* [Passage given]:
****************

1. From a Tom Coburn interview (R-OK) by Ezra Klein:
EK: On the other side of that hypothetical, let’s say Obama wins, but Republicans hold the House and maybe even take the Senate. How do they act in that hypothetical? Are they more or less willing to compromise with Obama?
TC: I don’t know. I’m not good at predicting that. If President Obama is president again, those problems are still there and we have to solve them. He knows that. We’ve had conversations where he’s told me he’ll go much further than anyone believes he’ll go to solve the entitlement problem if he can get the compromise. And I believe him. I believe he would.
2. Did the White House Direct the Police Crackdown on Occupy?
by DAVE LINDORFF
A new trove of heavily redacted documents provided by the US Department of Homeland Security (DHS) in response to a Freedom of Information Act (FOIA) request filed by the Partnership for Civil Justice Fund (PCJF) on behalf of filmmaker Michael Moore and the National Lawyers Guild makes it increasingly evident that there was and is a nationally coordinated campaign to disrupt and crush the Occupy Movement.
3. Why Is President Obama Keeping a Journalist in Prison in Yemen?

****************

* [Entries provided]:
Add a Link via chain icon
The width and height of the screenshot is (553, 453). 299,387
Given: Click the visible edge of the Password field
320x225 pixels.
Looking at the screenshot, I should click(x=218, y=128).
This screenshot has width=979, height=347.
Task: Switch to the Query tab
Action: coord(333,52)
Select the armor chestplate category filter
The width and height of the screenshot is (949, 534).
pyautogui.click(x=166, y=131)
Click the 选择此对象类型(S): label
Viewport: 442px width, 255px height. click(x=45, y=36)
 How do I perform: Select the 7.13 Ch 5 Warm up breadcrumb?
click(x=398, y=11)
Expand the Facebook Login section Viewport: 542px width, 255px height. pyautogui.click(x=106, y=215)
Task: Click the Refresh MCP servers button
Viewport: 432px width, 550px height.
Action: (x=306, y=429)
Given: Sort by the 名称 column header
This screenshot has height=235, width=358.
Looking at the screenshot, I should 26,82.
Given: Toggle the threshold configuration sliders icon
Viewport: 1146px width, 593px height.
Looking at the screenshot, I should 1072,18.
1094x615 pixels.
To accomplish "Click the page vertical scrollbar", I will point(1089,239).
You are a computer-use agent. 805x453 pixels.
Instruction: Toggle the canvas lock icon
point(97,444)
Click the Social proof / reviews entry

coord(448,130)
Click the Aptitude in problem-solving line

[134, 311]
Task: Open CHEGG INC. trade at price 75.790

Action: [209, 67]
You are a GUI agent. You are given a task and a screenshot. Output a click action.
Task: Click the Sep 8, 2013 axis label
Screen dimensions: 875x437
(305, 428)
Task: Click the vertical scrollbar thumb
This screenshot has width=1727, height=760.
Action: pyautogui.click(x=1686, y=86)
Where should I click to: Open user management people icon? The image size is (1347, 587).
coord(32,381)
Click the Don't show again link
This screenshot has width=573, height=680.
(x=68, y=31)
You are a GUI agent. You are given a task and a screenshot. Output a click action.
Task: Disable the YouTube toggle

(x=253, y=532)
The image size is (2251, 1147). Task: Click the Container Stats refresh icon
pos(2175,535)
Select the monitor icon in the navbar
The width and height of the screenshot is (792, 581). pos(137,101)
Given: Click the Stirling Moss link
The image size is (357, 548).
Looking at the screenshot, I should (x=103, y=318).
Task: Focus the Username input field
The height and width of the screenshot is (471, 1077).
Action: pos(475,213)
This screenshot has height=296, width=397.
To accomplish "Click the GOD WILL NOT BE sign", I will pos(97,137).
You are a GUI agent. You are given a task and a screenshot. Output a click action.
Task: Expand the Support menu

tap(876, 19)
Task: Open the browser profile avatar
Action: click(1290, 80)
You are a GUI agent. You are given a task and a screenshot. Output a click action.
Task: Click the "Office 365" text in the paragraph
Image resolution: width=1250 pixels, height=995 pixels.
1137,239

****************

* [Written problem]: In the passage above, on whose behalf did the Partnership for Civil Justice Fund file its Freedom of Information Act request?

* [Solution to the exercise]: Filmmaker Michael Moore and the National Lawyers Guild.